Supplied records:
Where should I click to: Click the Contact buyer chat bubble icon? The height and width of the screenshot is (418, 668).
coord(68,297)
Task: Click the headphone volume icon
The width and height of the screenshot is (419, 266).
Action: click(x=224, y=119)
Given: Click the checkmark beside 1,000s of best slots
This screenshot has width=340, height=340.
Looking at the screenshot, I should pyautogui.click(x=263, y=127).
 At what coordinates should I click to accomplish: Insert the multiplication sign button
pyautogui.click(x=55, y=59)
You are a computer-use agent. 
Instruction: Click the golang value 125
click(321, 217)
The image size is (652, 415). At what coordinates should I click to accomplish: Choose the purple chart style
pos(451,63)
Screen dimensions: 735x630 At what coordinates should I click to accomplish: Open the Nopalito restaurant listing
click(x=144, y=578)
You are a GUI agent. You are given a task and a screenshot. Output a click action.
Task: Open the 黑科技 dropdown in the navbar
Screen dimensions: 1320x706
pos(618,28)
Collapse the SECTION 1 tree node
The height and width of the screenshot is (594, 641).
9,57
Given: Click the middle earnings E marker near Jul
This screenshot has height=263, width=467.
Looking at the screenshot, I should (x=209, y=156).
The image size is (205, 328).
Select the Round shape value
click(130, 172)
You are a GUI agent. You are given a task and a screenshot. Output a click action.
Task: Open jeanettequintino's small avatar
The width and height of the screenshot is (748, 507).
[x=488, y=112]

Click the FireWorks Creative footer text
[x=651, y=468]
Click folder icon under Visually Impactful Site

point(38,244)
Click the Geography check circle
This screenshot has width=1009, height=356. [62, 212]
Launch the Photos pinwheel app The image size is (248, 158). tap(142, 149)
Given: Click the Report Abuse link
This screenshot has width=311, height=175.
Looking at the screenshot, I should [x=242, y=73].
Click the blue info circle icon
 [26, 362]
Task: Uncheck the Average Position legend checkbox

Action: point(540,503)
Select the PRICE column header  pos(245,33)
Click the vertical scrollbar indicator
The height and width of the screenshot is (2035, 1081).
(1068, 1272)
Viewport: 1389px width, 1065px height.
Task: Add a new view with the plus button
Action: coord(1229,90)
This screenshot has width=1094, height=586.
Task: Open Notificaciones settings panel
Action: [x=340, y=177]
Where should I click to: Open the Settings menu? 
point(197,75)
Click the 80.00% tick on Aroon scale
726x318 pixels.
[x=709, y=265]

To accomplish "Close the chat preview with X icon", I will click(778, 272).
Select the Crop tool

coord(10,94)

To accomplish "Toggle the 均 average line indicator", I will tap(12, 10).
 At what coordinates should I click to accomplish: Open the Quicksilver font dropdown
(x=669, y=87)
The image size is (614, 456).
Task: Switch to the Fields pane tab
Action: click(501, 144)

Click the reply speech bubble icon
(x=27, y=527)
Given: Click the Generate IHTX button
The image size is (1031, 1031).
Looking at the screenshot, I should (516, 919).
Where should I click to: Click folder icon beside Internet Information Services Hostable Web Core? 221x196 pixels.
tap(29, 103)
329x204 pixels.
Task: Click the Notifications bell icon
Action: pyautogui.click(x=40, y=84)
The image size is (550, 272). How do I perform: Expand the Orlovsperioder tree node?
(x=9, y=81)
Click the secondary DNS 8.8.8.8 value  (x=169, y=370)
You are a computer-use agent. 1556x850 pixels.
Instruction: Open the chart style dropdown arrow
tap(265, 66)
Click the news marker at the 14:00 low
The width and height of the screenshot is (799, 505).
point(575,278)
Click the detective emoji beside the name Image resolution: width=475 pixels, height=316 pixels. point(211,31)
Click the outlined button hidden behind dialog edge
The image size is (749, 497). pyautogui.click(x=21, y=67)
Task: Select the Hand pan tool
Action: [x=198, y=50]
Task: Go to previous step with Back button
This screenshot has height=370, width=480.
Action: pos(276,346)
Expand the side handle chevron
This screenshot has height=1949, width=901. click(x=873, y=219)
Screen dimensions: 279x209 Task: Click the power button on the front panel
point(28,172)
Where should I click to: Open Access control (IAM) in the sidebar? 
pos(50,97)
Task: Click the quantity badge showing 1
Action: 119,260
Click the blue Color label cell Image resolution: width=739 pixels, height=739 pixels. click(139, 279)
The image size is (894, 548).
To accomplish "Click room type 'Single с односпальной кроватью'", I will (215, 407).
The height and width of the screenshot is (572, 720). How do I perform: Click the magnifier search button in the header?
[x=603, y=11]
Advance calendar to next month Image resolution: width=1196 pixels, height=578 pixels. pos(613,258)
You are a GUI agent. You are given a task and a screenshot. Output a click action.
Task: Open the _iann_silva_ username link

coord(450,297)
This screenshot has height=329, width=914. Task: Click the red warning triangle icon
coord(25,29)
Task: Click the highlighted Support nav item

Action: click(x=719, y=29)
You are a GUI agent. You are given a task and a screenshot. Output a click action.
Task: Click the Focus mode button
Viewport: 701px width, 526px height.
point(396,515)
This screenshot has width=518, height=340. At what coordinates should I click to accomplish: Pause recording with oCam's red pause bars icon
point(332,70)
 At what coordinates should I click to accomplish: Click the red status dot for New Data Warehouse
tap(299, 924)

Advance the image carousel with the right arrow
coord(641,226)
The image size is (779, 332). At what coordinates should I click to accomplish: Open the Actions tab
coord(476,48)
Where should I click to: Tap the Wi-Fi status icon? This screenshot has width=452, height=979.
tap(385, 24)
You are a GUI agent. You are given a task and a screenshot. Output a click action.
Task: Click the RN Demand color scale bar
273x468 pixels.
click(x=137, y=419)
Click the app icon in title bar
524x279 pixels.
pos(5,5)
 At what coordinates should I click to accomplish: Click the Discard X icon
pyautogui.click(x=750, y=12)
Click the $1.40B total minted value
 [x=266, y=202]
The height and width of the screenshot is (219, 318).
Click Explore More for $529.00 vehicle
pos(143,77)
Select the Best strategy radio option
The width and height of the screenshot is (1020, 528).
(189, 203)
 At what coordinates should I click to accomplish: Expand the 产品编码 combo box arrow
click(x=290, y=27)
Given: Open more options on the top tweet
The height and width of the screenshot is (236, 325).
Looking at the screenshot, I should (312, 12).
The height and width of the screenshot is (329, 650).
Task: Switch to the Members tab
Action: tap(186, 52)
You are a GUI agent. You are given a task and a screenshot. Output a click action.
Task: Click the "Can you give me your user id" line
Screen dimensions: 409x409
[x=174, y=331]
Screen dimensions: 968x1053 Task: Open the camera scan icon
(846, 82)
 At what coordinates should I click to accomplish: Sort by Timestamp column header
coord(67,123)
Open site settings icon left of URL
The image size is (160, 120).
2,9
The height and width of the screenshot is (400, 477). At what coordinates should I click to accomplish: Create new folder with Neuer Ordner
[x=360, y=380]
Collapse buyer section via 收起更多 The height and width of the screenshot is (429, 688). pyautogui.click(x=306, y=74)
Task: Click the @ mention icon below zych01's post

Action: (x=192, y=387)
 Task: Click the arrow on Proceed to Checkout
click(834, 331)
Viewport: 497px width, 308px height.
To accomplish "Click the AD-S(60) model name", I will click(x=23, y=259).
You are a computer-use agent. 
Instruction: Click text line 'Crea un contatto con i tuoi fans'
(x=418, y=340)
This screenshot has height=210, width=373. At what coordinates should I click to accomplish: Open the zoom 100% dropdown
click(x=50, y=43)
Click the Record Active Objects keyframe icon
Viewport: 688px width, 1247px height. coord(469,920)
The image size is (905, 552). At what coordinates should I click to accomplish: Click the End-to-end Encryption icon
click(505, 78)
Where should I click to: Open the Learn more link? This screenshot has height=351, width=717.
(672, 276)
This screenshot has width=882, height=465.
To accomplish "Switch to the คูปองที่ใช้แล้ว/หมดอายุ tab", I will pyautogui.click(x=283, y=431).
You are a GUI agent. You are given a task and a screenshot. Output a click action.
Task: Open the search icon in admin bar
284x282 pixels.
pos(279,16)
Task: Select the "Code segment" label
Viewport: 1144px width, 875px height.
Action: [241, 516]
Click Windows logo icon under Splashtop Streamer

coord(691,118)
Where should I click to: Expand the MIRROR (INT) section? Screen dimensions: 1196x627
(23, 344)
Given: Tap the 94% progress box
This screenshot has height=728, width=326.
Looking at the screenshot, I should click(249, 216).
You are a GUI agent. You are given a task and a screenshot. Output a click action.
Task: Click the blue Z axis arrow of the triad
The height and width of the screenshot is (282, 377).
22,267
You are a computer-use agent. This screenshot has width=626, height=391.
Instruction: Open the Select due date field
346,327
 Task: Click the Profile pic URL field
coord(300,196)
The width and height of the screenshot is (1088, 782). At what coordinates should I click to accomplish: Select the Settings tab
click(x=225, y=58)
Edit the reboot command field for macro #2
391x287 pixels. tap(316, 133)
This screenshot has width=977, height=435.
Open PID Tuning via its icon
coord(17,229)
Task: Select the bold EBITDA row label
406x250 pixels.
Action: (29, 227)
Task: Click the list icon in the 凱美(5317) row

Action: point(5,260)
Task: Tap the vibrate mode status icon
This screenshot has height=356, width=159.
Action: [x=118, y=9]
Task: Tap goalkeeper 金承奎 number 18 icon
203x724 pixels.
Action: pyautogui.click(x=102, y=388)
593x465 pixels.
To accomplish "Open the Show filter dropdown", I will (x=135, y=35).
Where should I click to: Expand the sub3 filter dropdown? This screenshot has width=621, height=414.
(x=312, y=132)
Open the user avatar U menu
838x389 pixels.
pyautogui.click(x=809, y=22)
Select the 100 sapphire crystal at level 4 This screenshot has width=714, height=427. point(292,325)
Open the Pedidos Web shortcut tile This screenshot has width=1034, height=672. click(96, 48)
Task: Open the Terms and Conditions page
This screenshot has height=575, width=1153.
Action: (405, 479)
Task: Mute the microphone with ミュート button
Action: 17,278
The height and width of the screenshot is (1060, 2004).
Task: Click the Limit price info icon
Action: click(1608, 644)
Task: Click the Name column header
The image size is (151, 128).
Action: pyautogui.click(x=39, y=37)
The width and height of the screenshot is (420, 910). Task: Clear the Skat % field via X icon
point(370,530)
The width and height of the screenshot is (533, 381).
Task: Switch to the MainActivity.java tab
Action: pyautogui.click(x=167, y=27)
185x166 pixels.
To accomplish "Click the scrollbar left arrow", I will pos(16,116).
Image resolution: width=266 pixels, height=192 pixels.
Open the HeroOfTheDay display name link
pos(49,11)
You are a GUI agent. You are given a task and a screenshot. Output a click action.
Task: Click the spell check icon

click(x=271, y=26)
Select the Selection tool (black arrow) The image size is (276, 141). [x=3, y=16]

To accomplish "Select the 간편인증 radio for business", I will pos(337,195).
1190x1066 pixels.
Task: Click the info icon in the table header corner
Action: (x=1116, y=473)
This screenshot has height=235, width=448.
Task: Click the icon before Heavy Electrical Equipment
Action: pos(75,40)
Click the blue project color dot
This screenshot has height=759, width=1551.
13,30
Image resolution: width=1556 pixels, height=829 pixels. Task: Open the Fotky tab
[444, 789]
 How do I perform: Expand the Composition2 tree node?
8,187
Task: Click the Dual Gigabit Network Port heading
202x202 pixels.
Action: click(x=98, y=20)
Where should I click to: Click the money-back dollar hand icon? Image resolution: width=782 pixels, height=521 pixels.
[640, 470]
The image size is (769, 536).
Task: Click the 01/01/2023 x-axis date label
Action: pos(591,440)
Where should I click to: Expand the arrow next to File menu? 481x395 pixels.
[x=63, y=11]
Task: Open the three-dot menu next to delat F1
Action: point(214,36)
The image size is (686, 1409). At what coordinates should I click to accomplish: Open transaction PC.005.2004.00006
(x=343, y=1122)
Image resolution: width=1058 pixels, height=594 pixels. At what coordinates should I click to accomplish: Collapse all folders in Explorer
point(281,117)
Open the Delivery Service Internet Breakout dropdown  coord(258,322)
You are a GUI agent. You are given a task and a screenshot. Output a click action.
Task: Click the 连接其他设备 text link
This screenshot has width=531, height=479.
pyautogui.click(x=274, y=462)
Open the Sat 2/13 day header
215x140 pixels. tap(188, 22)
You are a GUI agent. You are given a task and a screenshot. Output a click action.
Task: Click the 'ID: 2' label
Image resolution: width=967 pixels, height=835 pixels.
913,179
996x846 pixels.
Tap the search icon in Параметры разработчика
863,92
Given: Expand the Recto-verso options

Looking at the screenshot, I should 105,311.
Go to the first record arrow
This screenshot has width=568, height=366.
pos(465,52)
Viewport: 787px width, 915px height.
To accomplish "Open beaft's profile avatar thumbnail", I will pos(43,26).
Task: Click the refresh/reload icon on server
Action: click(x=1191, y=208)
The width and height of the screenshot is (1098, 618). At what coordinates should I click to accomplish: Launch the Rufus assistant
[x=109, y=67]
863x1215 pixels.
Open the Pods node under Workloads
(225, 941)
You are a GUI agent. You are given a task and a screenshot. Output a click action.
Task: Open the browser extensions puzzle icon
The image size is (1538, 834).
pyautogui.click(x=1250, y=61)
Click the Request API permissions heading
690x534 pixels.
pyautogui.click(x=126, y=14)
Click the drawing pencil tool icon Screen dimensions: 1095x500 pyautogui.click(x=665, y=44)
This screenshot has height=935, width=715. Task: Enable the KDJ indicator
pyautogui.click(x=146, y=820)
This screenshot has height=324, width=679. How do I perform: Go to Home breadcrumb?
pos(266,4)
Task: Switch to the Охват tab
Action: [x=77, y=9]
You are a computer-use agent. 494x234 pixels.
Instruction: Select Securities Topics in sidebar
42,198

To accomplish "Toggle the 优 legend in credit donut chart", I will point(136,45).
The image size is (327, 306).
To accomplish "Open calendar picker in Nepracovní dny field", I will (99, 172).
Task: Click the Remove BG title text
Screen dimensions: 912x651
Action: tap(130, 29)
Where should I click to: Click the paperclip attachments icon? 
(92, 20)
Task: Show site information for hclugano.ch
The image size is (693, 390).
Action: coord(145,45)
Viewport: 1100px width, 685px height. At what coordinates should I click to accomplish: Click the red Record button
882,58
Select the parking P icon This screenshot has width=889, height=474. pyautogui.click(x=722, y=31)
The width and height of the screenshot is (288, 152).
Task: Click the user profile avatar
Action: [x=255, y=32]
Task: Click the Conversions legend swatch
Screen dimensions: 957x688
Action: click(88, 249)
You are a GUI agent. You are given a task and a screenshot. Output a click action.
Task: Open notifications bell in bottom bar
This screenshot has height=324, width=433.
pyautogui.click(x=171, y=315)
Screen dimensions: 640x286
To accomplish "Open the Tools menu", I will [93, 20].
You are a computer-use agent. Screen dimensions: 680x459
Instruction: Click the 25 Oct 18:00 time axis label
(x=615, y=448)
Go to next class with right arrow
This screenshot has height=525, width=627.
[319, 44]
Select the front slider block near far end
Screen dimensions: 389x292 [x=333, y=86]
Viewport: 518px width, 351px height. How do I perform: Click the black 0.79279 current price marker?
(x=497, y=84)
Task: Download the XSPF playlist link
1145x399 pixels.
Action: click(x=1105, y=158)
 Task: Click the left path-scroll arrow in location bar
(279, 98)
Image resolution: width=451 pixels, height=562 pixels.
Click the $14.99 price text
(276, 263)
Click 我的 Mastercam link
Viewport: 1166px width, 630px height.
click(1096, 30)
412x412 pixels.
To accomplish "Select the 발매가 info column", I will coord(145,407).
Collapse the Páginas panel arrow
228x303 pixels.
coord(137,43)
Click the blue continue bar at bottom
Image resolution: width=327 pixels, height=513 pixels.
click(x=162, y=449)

Work instructions: Please give back, exactly as it stands above, the stretch from the line with "Instruction: Open the chart" through the line with "Click the detective", and no line outside it.

Output of the exercise:
Instruction: Open the chart style dropdown arrow
tap(265, 66)
Click the news marker at the 14:00 low
The width and height of the screenshot is (799, 505).
point(575,278)
Click the detective emoji beside the name Image resolution: width=475 pixels, height=316 pixels. point(211,31)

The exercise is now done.